Besides the serial code, Sophia did trial tests of the flatbed scanner with the controller software and found that it had issues with no clear solution. After many attempts and guesses at what was going wrong with the scanner to computer communication, and Theo after attempting to setup the project but finding it incompatible with newer versions of Linux, she’ll be pivoting to a more modular approach that will use unique and more compatible libraries for each OS, keeping the individual OS scanning processes in separate files. This will mean a more incremental approach to ensuring each OS works well without jeopardizing the states of the other OS’s and it won’t rely on an outdated dotnet framework (NAPS2 needed version 4.8, was only supported at all to version 8, current version is version 9).

Yon finished working out the math for normal map construction and detailed his findings in the design report. He also identified 3D scanners we can use for qualification, which gives both Yon and Theo some work next week in designing and manufacturing a test object. Now that a basic python version of the normal map code is implemented and can be used for testing Theo and Sophia’s subsystems, Yon will turn to implementing the normal map math in the design report. He also still has to identify a normal map to depth map pipeline, which can be achieved either in a custom implementation, a C library, or externally through another blender plugin / tool.

A was written by Theo, B was written by Yon, and C was written by Sophia.

Part A: On the global scale, our project has possible uses in the fields of archeology, history, and design.
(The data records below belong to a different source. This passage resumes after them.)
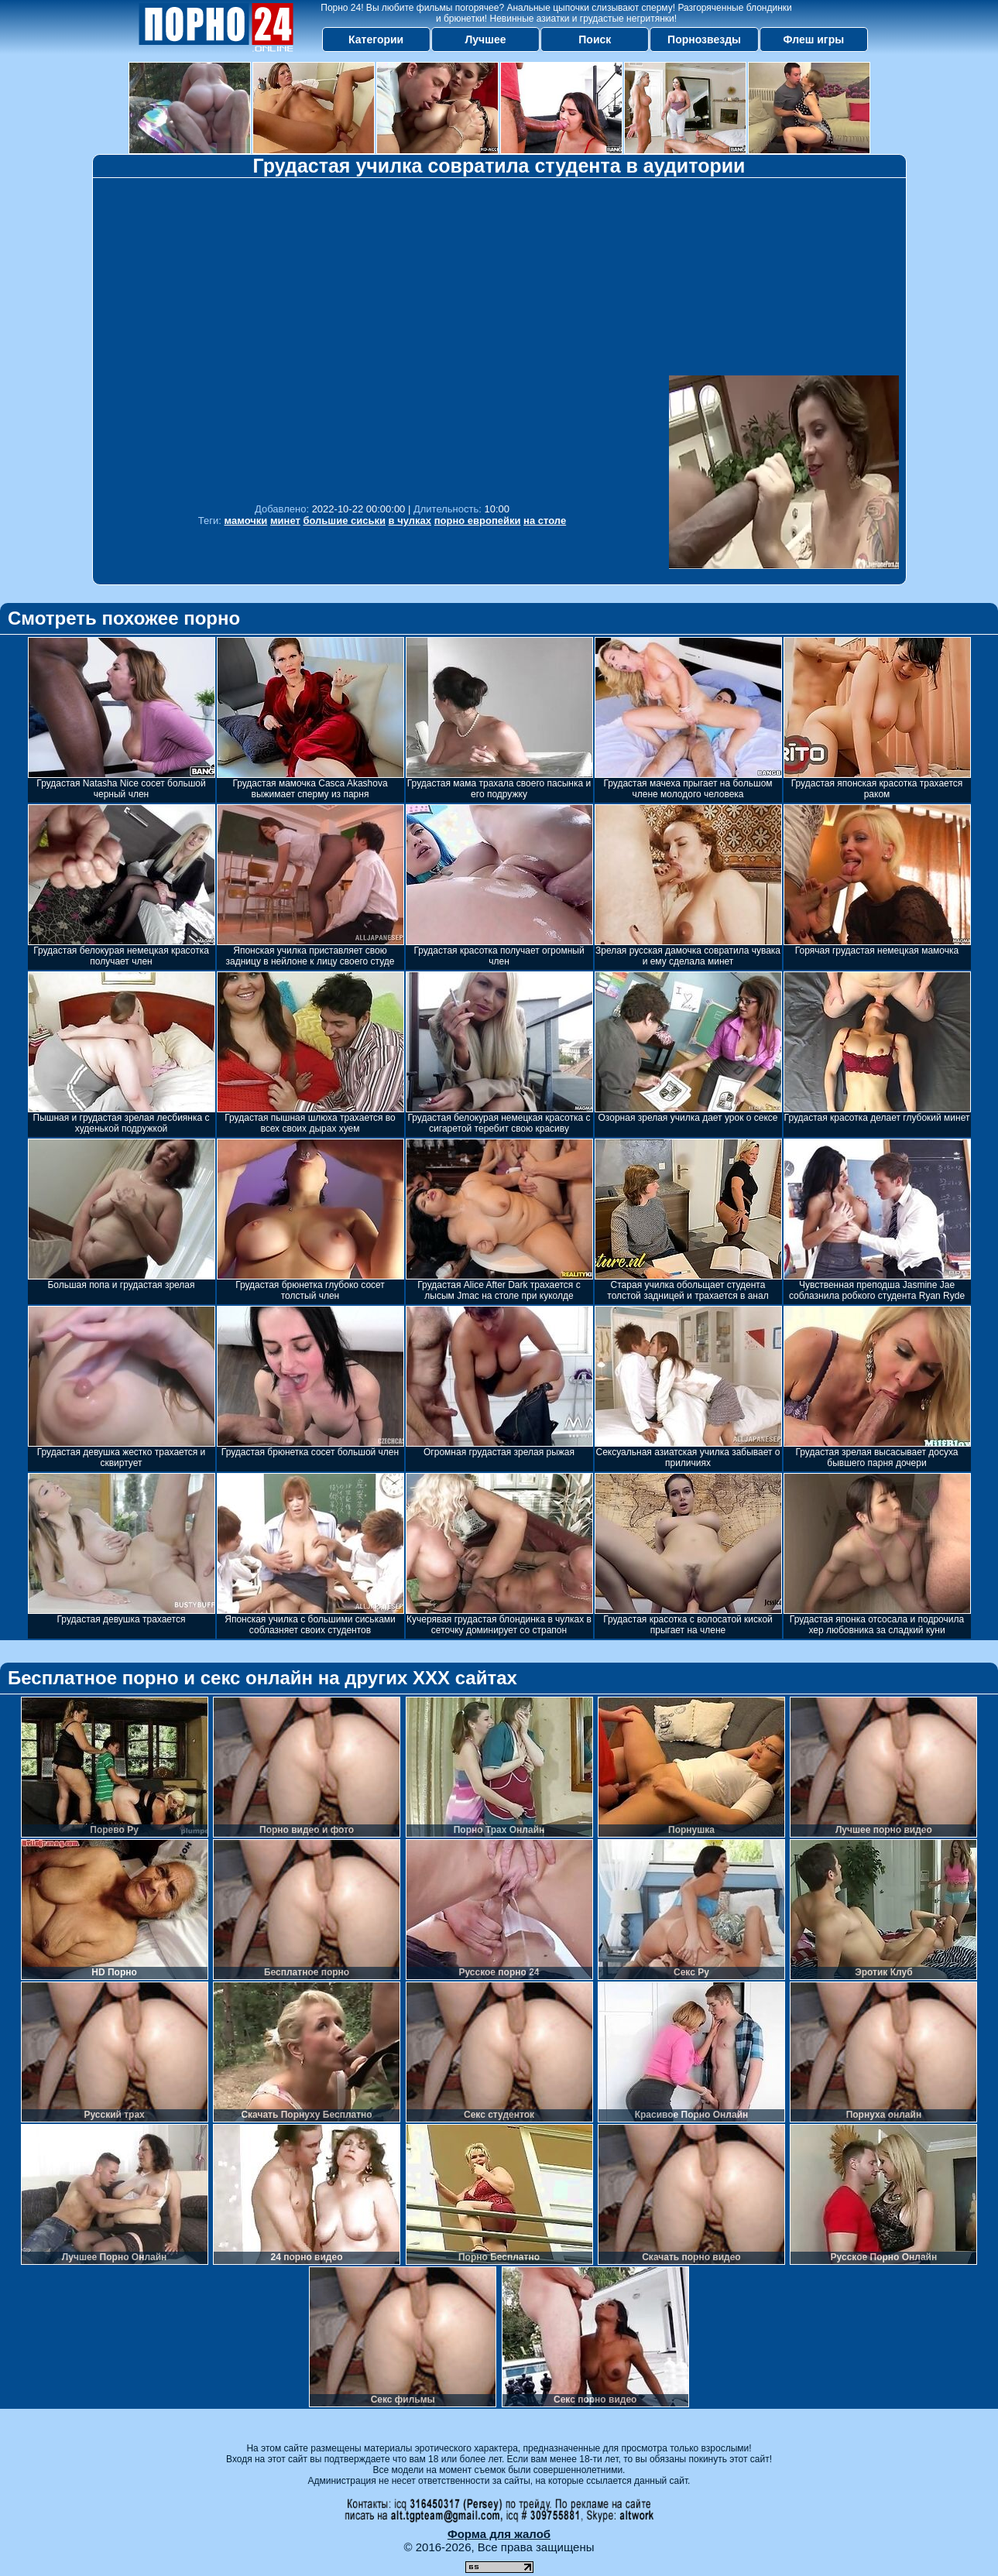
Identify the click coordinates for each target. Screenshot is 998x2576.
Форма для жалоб (499, 2533)
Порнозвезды (704, 39)
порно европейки (477, 520)
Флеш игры (814, 39)
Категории (375, 39)
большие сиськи (344, 520)
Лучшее (485, 39)
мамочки (246, 520)
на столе (544, 520)
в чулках (410, 520)
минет (285, 520)
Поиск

There are no limiting factors in who across the world could access/utilize flatbed 3D scanning besides a possible language barrier in the software (which is easily translatable).
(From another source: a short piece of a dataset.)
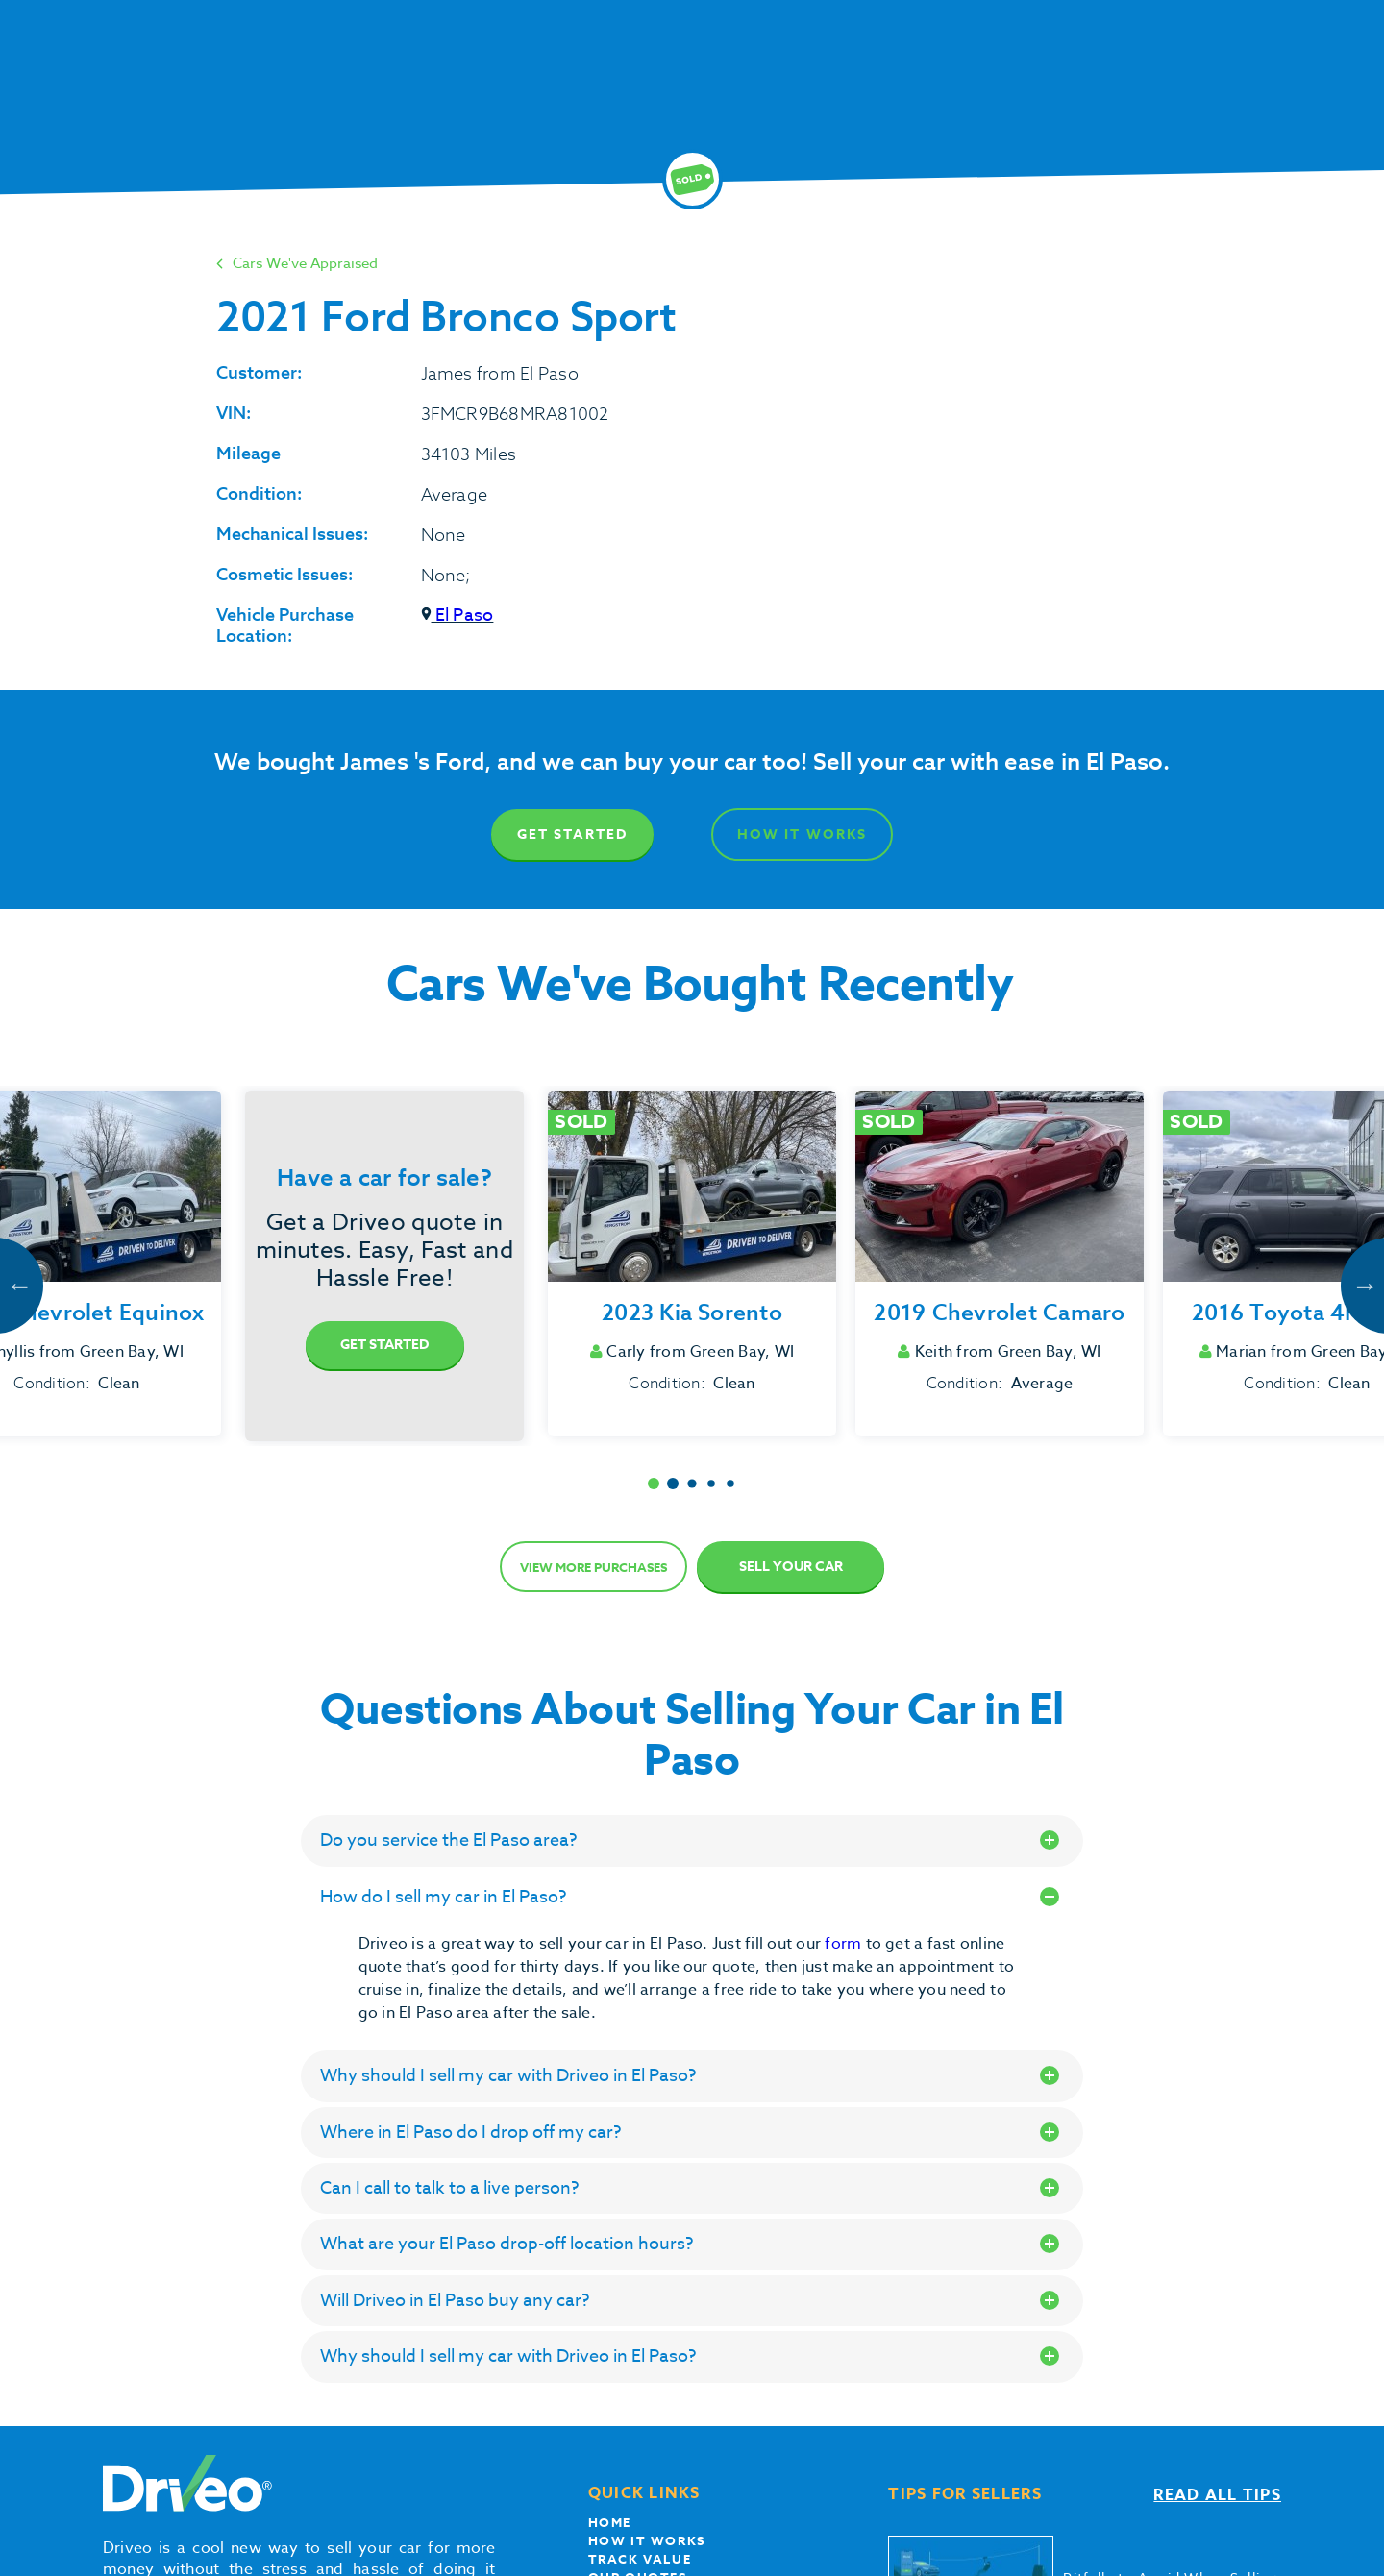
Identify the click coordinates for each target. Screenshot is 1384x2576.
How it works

People not in the academic environment would be more likely to use this as hobbyists who want to get detailed scans of their art, sculptures, or other detailed objects. There is a small subculture of photographers who use scanners for their high DPI, and such a group would likely be eager to map their hobby into a third dimension that they can interact with via Blender or other .obj-friendly software.

There is an emphasis throughout our project on making the scanning process user-friendly and hands-off. While this is mainly meant to accommodate repetitive data acquisition, less tech-savvy people would only have to deal with a few more steps than when using a flatbed scanner normally (place manipulator, plug in cables, run software).

Part B: Our project implements a cheap and accessible way to 3D scan small objects. One significant area of application for this technology is in archeology and preservation where cheap, quick, and onsite digitization of cultural artifacts can help preserve clotures and assist dialog and discourse around them.

That said, all technology is a double edged sword. The ability to create quick replicas of historical artifacts makes them vulnerable to pop cloture-ification which could manifest in cultural appropriation.

Part C: Our project uses a low power draw, which is an environmental boon. Especially considering its competitors are larger, complicated machines that would use more energy. Our project also leverages an existing technology, therefore reusing devices and not requiring buying a larger version that uses much more material and energy in manufacturing and usage.

The simplicity of our project also lends itself to environmentalism, since we don’t use any cloud storage, AI features, or other massive energy consumption processes. We don’t even use a separate battery, drawing power from the computer through USB. Open source projects like ours are also generally more sustainable than completely commercialized sources.

Environmental organisms and discoveries can even be captured for future research and knowledge using our project. Since archaeology is a key audience, it’s not a stretch to extend that into general biology. Scanning small bones, skeletons, feathers, footprints, or other small biological features would be possible as long as they aren’t particularly frail. This contributes to the knowledge bank of biological organisms, furthering science’s understanding. The Smithsonian for example has a public access bank of 3D scans, so our project would be perfectly suited to its use for small, detailed objects.